> _Task prompt_: Could you copy out the records from the line containing "Where should I click to: Uncheck" through the end of the records, both included, switching "checkbox" to "check box" and keeping everything else the same?

[Saved data entries]

☆ ☆ ☆ ☆ ☆ ☆ ☆

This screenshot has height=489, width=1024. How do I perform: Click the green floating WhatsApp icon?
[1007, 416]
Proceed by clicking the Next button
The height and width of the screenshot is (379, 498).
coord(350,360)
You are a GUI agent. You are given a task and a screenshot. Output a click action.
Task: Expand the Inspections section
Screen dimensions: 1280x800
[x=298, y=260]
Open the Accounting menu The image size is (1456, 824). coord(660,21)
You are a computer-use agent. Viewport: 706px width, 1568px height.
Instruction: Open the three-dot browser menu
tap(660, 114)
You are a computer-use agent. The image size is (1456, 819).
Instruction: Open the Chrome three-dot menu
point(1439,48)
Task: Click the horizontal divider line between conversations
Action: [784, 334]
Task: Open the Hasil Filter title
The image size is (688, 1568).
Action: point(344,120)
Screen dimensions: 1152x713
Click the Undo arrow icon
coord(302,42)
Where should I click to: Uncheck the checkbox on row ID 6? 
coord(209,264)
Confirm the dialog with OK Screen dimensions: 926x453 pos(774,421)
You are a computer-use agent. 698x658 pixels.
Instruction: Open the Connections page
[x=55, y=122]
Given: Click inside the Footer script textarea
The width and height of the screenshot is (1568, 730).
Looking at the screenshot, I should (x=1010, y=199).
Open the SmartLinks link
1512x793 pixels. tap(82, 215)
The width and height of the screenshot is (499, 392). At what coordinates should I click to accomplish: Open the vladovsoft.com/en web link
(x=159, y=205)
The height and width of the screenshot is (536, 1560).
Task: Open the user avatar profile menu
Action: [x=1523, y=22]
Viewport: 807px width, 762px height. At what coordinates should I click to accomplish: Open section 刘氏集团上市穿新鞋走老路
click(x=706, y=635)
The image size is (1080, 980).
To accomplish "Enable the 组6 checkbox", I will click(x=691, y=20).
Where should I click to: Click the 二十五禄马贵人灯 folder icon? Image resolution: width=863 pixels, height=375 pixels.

☆ ☆ ☆ ☆ ☆ ☆ ☆

> _Complete response_:
Where should I click to: Uncheck the check box on row ID 6? 
coord(209,264)
Confirm the dialog with OK Screen dimensions: 926x453 pos(774,421)
You are a computer-use agent. 698x658 pixels.
Instruction: Open the Connections page
[x=55, y=122]
Given: Click inside the Footer script textarea
The width and height of the screenshot is (1568, 730).
Looking at the screenshot, I should (x=1010, y=199).
Open the SmartLinks link
1512x793 pixels. tap(82, 215)
The width and height of the screenshot is (499, 392). At what coordinates should I click to accomplish: Open the vladovsoft.com/en web link
(x=159, y=205)
The height and width of the screenshot is (536, 1560).
Task: Open the user avatar profile menu
Action: [x=1523, y=22]
Viewport: 807px width, 762px height. At what coordinates should I click to accomplish: Open section 刘氏集团上市穿新鞋走老路
click(x=706, y=635)
The image size is (1080, 980).
To accomplish "Enable the 组6 check box", I will click(x=691, y=20).
Where should I click to: Click the 二十五禄马贵人灯 folder icon? Image resolution: width=863 pixels, height=375 pixels.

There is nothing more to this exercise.